BEGIN Records to use

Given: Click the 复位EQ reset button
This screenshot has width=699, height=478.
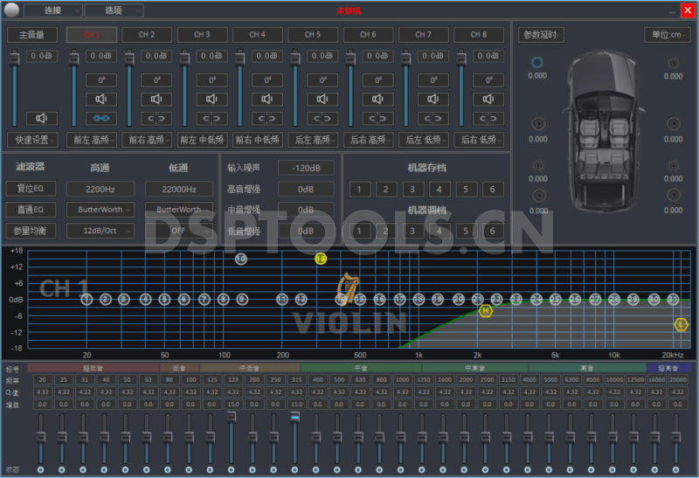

END Records to use
BEGIN Records to use

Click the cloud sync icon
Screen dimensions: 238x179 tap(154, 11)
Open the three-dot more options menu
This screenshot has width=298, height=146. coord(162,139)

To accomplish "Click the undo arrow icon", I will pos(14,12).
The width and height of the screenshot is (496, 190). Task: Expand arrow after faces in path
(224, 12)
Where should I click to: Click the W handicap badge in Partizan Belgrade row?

END Records to use
BEGIN Records to use

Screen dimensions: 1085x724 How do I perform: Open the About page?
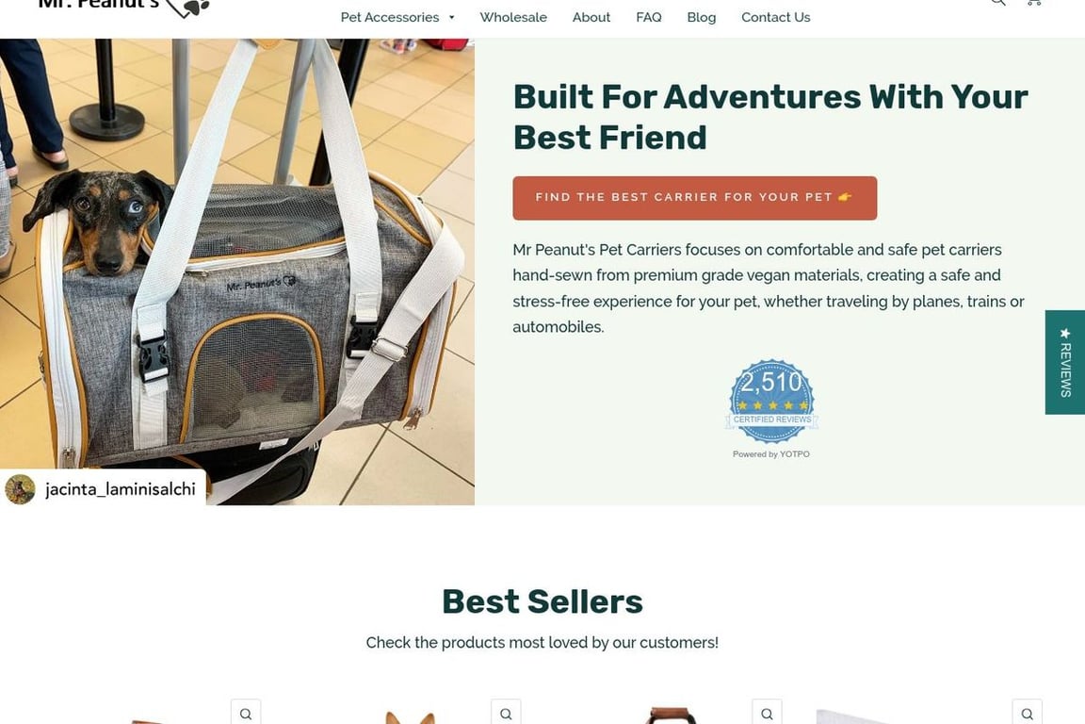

END Records to use

The task
Look above for the line with "Given: Click the 复位EQ reset button" and the line with "This screenshot has width=699, height=478.". Retype those two lines and every line between them exactly, adding nothing.

Solution to this problem
Given: Click the 复位EQ reset button
This screenshot has width=699, height=478.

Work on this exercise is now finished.